« Le Jeu des Ombres », une lumineuse pérégrination novarinienne, mise en scène par Jean Bellorini
Reprise / Théâtre des Bouffes du Nord / de Valère Novarina / musique Claudio Monteverdi / mise en scène Jean Bellorini
Publié le 29 mars 2024 - N° 320Jean Bellorini et ses merveilleux comédiens, chanteurs et musiciens reprennent cette ardente pérégrination entre deux mondes, qui allie le divin chant d’Orphée réinventé, L’Orfeo sublime de Monteverdi et la langue de Novarina qui caracole.

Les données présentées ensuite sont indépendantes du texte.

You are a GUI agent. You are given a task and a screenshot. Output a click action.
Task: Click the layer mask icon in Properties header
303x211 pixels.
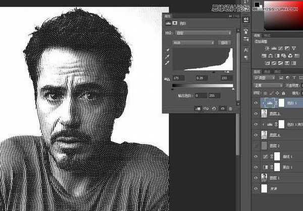pyautogui.click(x=176, y=23)
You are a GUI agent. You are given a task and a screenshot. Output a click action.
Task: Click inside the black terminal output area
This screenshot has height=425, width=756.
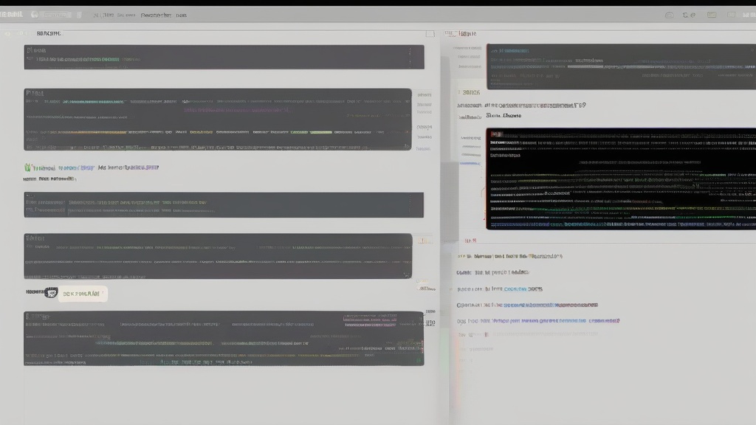click(621, 179)
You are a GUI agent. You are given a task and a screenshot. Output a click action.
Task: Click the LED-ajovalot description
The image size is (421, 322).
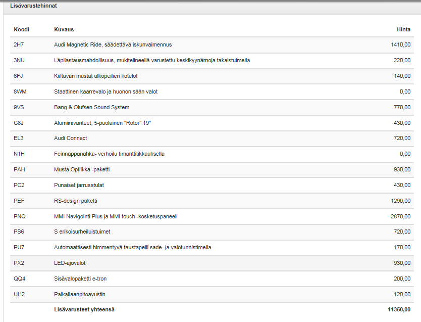pos(71,263)
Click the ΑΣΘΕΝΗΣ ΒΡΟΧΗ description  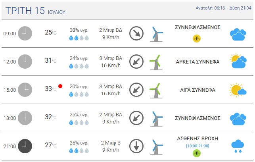coord(197,139)
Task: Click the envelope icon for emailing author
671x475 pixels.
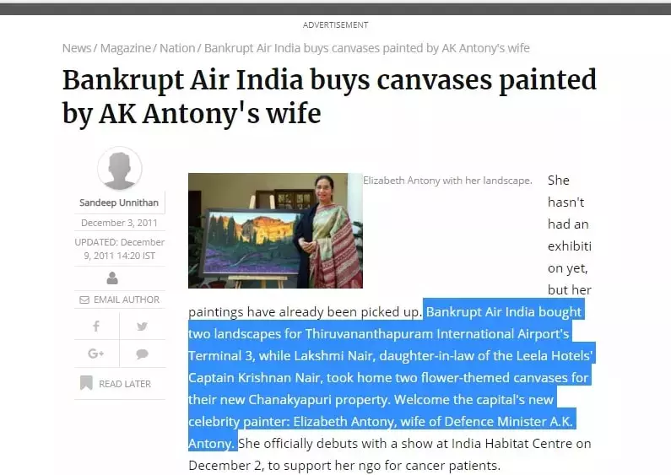Action: [84, 300]
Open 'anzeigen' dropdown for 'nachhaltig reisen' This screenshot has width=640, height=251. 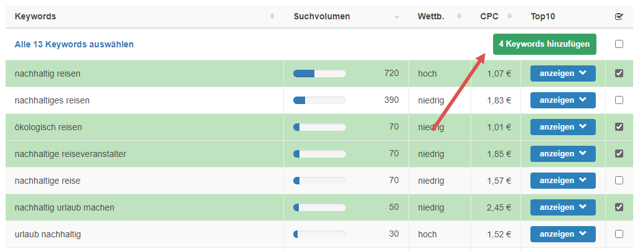coord(563,73)
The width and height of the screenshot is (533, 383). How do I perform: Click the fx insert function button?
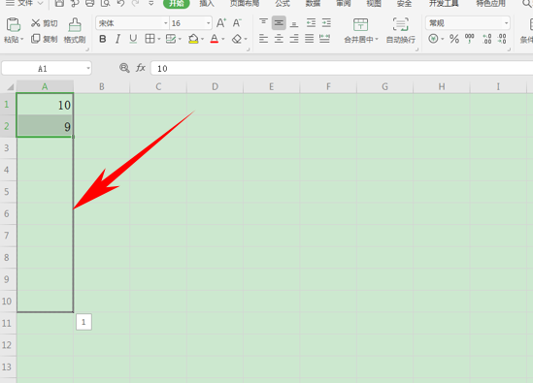click(141, 68)
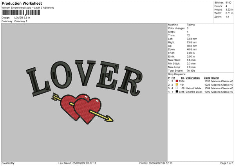
Task: Click the red color swatch in Stop Sequence
Action: coord(177,81)
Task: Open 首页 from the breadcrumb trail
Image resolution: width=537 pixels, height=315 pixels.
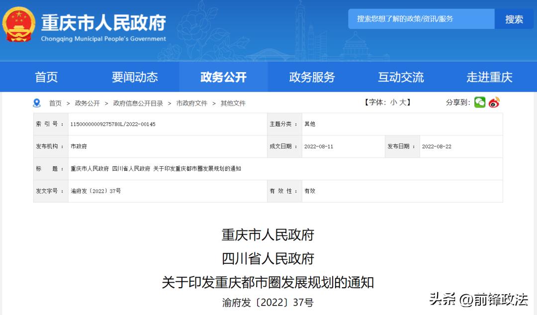Action: pos(56,103)
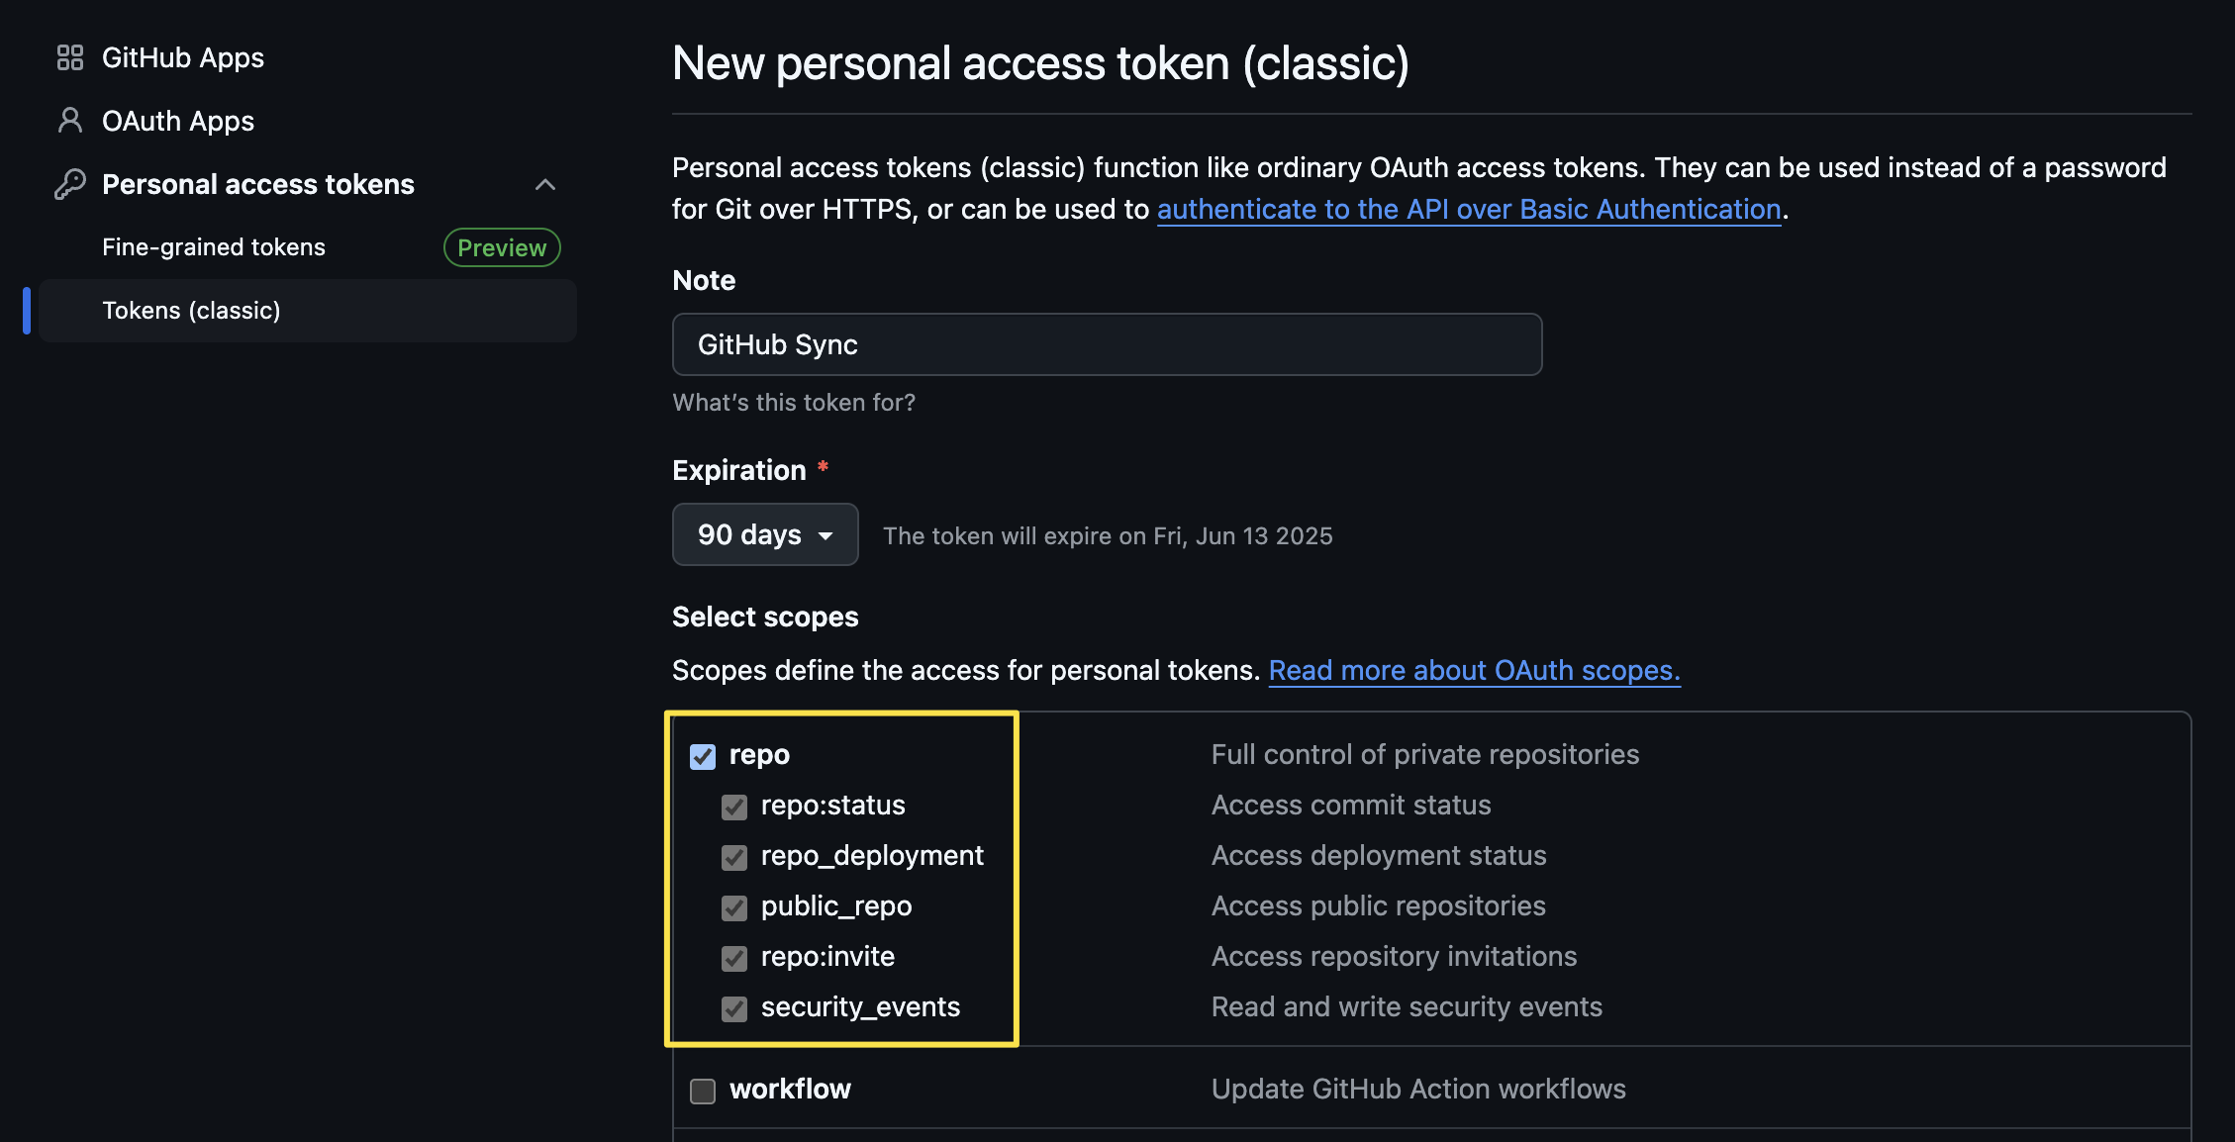Click the GitHub Apps grid icon

(x=69, y=57)
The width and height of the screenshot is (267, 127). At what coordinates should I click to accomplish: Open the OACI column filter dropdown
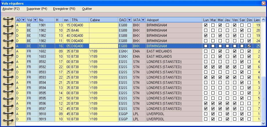(x=129, y=20)
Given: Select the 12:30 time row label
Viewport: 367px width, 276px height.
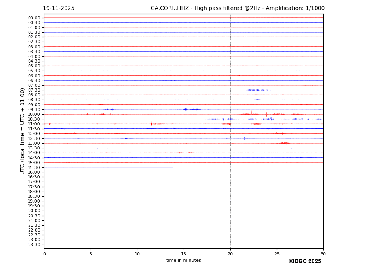Looking at the screenshot, I should [34, 138].
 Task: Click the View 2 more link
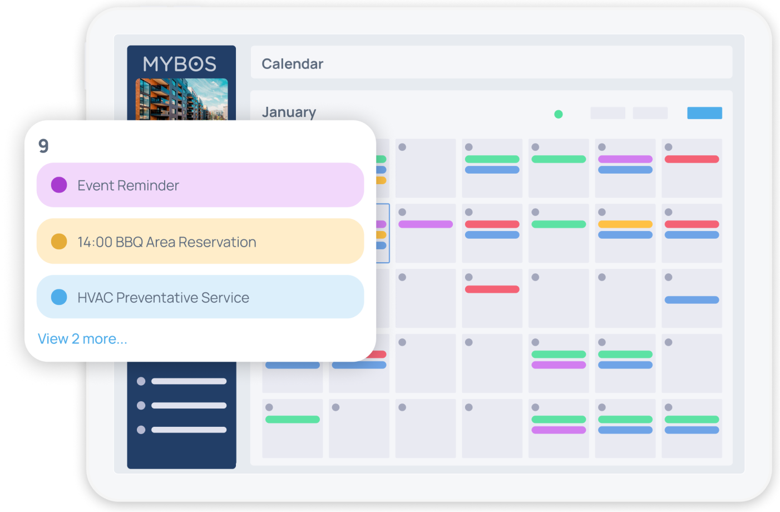click(x=82, y=338)
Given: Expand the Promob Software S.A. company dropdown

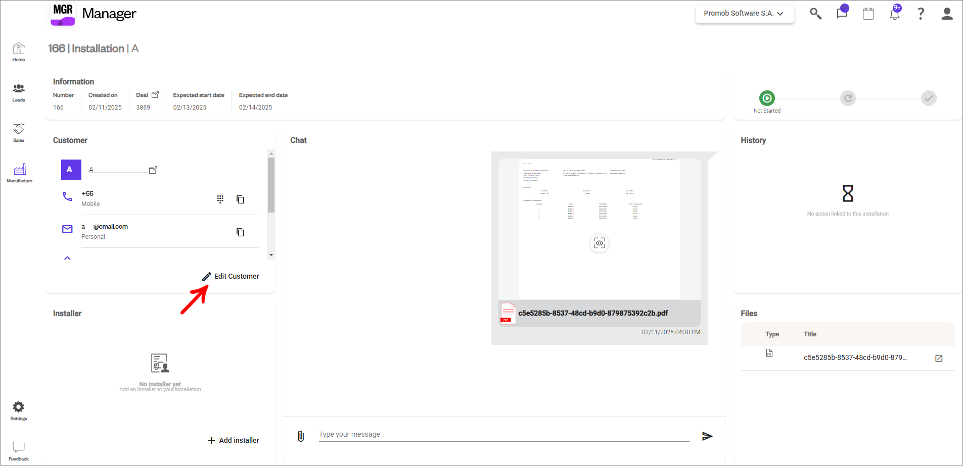Looking at the screenshot, I should coord(744,14).
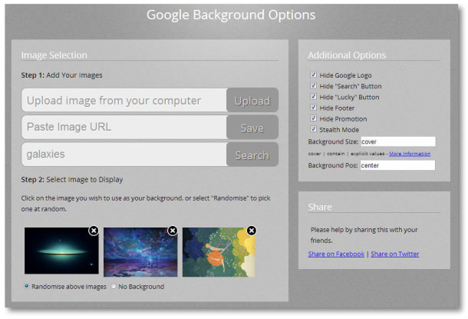The height and width of the screenshot is (319, 468).
Task: Select the starry night sky thumbnail
Action: (140, 252)
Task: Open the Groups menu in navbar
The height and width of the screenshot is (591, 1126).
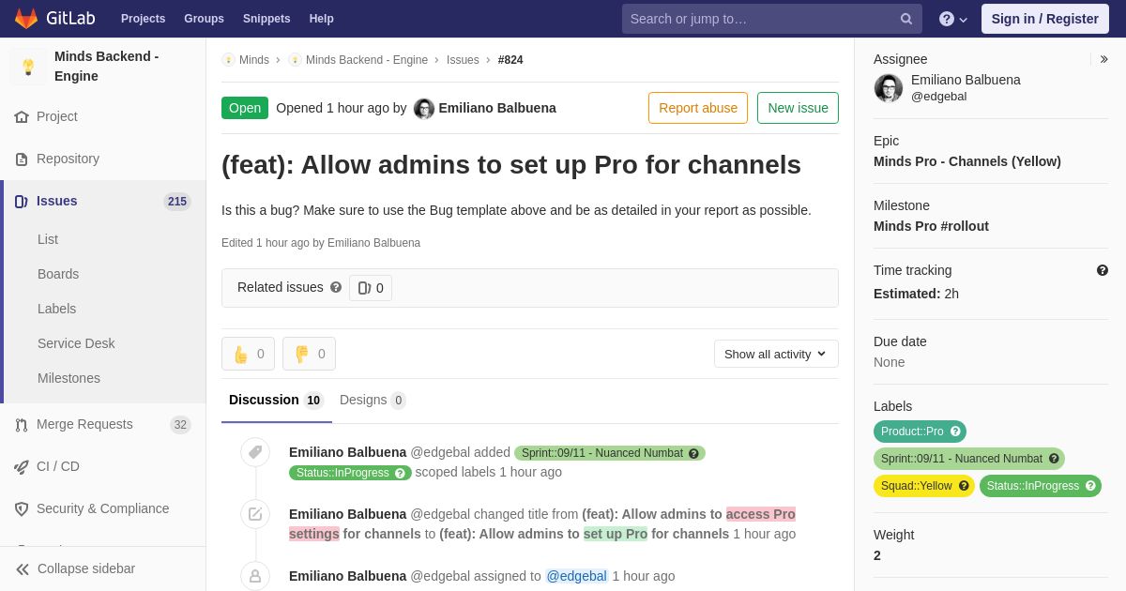Action: pos(204,19)
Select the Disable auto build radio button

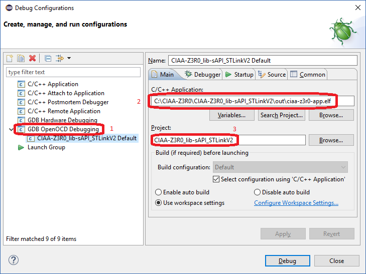(x=257, y=192)
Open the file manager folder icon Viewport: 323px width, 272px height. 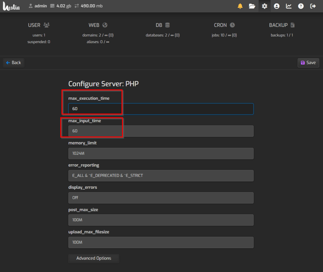[252, 6]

Le théâtre résonne ici de toute sa liberté performative, s’aventurant dans des territoires autres que ceux où la langue raisonne, où la langue dit. Nous sommes dans un endroit étrange, entre deux mondes, entre le plateau et ses dessous, entre les vivants et les morts qui se retrouvent, s’interrogent, se révoltent, se mêlent, se taquinent… Se regardent au risque de se perdre à jamais, comme lorsqu’Orphée le vivant, le désirant, malgré lui se retourne vers Eurydice, l’aimée qu’il est venu chercher au-delà du Styx au royaume des morts. Commandée par Jean Bellorini à Valère Novarina, cette réécriture totalement libre du mythe d’Orphée et Eurydice célèbre cette faculté humaine d’exprimer hors de soi un rapport fougueux au monde, à la vie, à la mort (« un état nul, stagnant »), à Dieu, si malmené et si invoqué. Profuse, organique, exubérante, la langue jaillit et habite le plateau de son entêtement, de sa liberté brute étrangère à toute dictature de la pensée. Qu’importe la perplexité que génère le flot du langage, avec ses insistances et longueurs, l’essentiel se tient ailleurs, dans les fulgurances, les surgissements, les folles inventions, le vertige des énumérations, l’humour vif, la poésie qui caracole, les corps qui jouent… Et bien sûr la musique, dirigée par Sébastien Trouvé. Chacun peut s’en saisir, laissant voguer son imaginaire.
Le feu de la vie
L’un des premiers spectacles de Jean Bellorini fut l’adaptation en 2008 d’un acte deL’Opérette imaginaire. Aujourd’hui, il orchestre cette nouvelle partition novarinienne de main de maître, accompagné par d’excellents comédiens, musiciens et chanteurs. Ils sont tous magnifiques. Leurs costumes sont signés Macha Makeïeff. L’Orfeo de Claudio Monteverdi, que le metteur en scène a mis en espace en 2017 dans la basilique de Saint-Denis sous la direction de Leonardo García Alarcón, fut une porte d’entrée dans le mythe. « La musique panse le monde. Le verbe le déchire. » dit Jean Bellorini. Il est vrai que la musique et le chant révèlent dans ce voyage lumineux au pays des ombres leur pouvoir enchanteur, immédiatement accessible, qui peut « apaiser les tourments etenflammer les cœurs froids ». La mise en scène rend justice à la beauté facétieuse de la langue, à ses rebondissements étonnants, elle allie magnifiquement les multiples effets du théâtre et de la musique. Dans la carcasse d’un piano troué un corps se faufile et prend la parole, des dessous de la scène s’élève un invité-surprise, du chaos s’impose un chant d’amour : une force poétique poignante se dégage de ces mouvements. Les lumières splendides que Jean Bellorini a façonnées évitent toute sensation d’artifice, telles cette forêt de servantes comme des gardiens de nuit ou cette sublime ligne de feu, diagonale éphémère qui se consume et disparaît. Le théâtre est ici l’espace d’un rêve fragile, loin du réel et de ses agents désignés.
Agnès Santi
A propos de l'événement
Le Jeu des Ombresdu jeudi 25 avril 2024 au dimanche 5 mai 2024
Théâtre des Bouffes du Nord
37bis boulevard de La Chapelle, 75010 Paris
du mardi au samedi à 20h, dimanche à 15h, relâche le 1er mai. Tél : 01 46 07 34 50. Spectacle vu à La FabricA à Avignon lors de la Semaine d’art en Avignon en 2020. Durée : 2h15. Le Jeu des ombres, publié chez POL.